- Patricia Clarke
- Born: Patricia Hannah Green 29 July 1919 Pontypridd
- Died: 28 January 2010 (aged 90)
- Education: University of Cambridge
- Spouse: Michael Clarke ​(m. 1940)​
- Children: 2
- Awards: FRS (1976); Leeuwenhoek Lecture (1979);
- Scientific career
- Fields: Biochemistry
- Workplaces: University College London

= Patricia H. Clarke =

British biochemist

Patricia Hannah Clarke FRS (née Green) (29 July 1919 – 28 January 2010) was a British biochemist.

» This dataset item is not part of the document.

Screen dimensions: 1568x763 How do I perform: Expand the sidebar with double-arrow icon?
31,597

==Education and early life ==
Clarke was born in Pontypridd, South Wales, and was educated at Howell's School, Llandaff, from 1930 to 1937, before studying the Natural Sciences Tripos at Girton College, Cambridge, from 1937 to 1940.

==Career ==
After graduating, she declined a postgraduate post working on aspects of ATP metabolism to contribute to the war effort, taking post at the Armament Research Department of the Ministry of Supply in Swansea to work on explosives. She returned to biochemistry in 1944 when she joined the Wellcome Trust Research Laboratories at Beckenham, Kent. In 1951, she moved to work part-time at the National Collection of Type Cultures of bacteria in the Central Public Health Laboratory at Colindale, London.

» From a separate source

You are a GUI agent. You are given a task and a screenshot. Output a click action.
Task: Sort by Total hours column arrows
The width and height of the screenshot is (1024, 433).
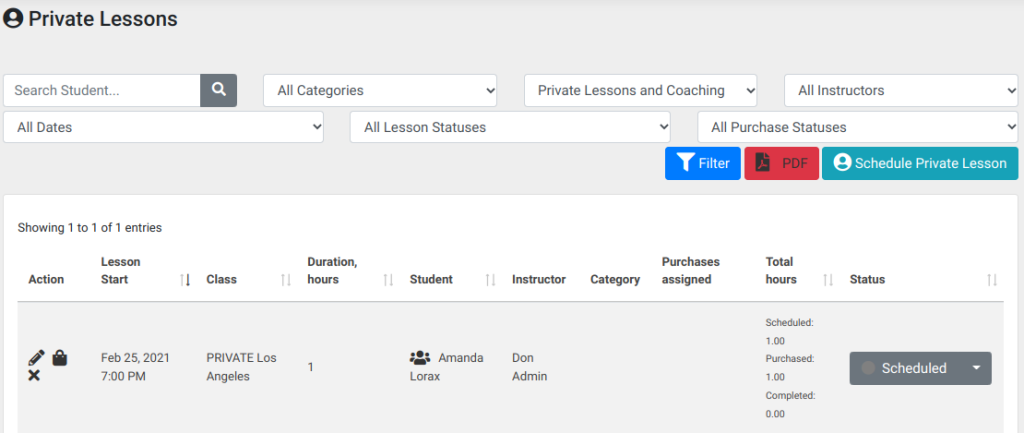(828, 280)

She moved to the Department of Biochemistry at University College London, as Assistant Lecturer, being appointed Lecturer in 1956, Reader in 1966 and Professor of Microbial Biochemistry in 1973 until her retirement in 1984 – when she was made emeritus professor. During this time she co-wrote Genetics and Biochemistry of Pseudomonas. Her aim in this paper was to present in one volume the fundamentals, basic methodology, and specific applications of gas-liquid chromatography in microbiology and medicine. In addition to this, some of her papers include are Hydrogen Sulphide Production by Bacteria, An Inducible Amidase Produced by a Strain of Pseudomonas Aeruginosa, Biochemical Classification of Proteus and Providence Cultures and Butyramide-using Mutants of Pseudomonas Aeruginosa 8602 Which Produce an Amidase with Altered Substrate Specificity. Her major field of research was bacterial enzymes production and metabolism.

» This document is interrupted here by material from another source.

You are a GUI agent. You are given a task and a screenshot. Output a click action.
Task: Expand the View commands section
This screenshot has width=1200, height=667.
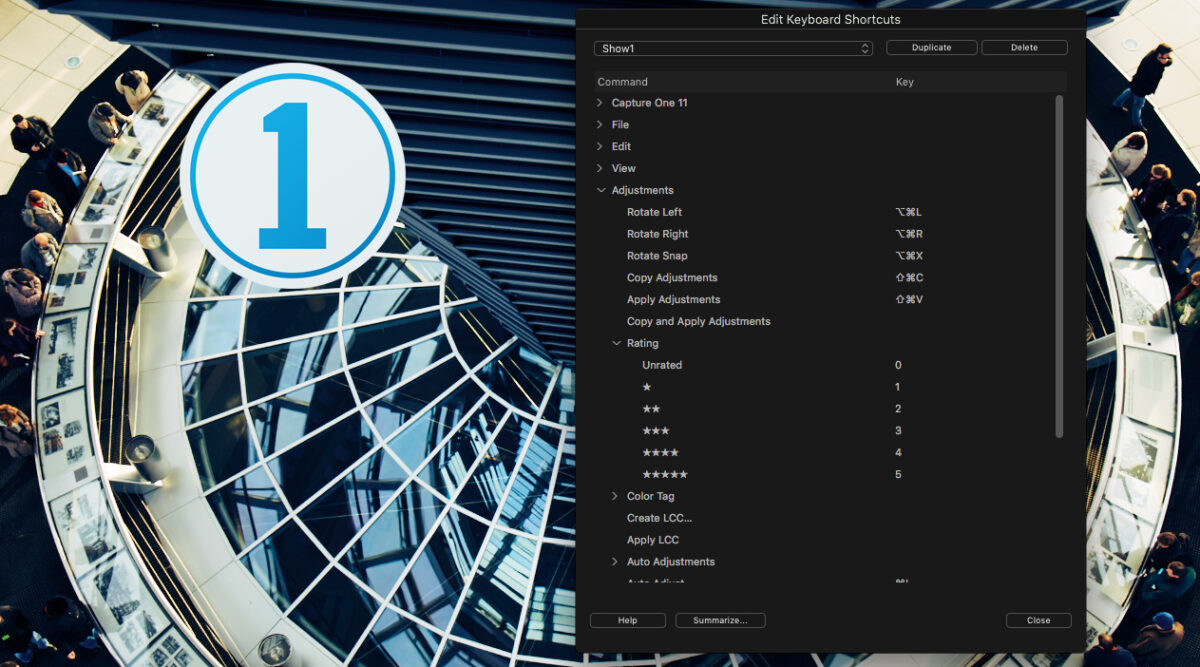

In retirement, she held positions of responsibility with the Society for General Microbiology, the Biochemical Society, the Science Research Council, and the Freshwater Biological Association.

== Awards and honours ==
- Elected a Fellow of the Royal Society (FRS) in 1976 and delivered their Leeuwenhoek Lecture in 1979.
- A. J. Klyver Lecturer, Dutch Society for Microbiology (1981)
- Marjory Stephenson Memorial Lecturer, Society for General Microbiology (1981)
- Vice-President of the Royal Society (1981-1982)
- Elected Fellow of the International Institute of Biotechnology (1986)
- Honorary doctorate, University of Kent (1988)
- Honorary doctorate, Council for National Academic Awards (1990)
- Elected Honorary Fellow of University College London (1996)
- Elected Honorary Member of the Society for General Microbiology (1997)

== Committee Work ==
Clarke was a great supporter of the Biochemical Society and the Society for General Microbiology (SGM) for their roles in education and fostering a scientific community. In 1974, she managed the production of a booklet, Careers in microbiology, which was published by the SGM to stimulate interest of microbiology in schools. In 1993, the she was one of six female members of the Committee of Women in Science and Technology commissioned by William Waldegrave. The committee's report, The rising tide, was published by the Cabinet office in 1994. The report drew attention to the areas adversely affecting recruitment and education of women in science; a lack of female role models in education, employers showing bad practice in ensuring opportunities for women and the poor approach to maternity leave.

==Personal life ==
In 1940, she married Michael Clarke; they had two children in 1947 and 1949. She died at University of Wales Hospital, Cardiff on 28 January 2010, aged 90 years.

== Collections ==
In 2002 Clarke donated her archive to University College London. The archive contains material relating to her own life and career (including publications, biographical items, and correspondence) and Clarke's advocacy for women in science.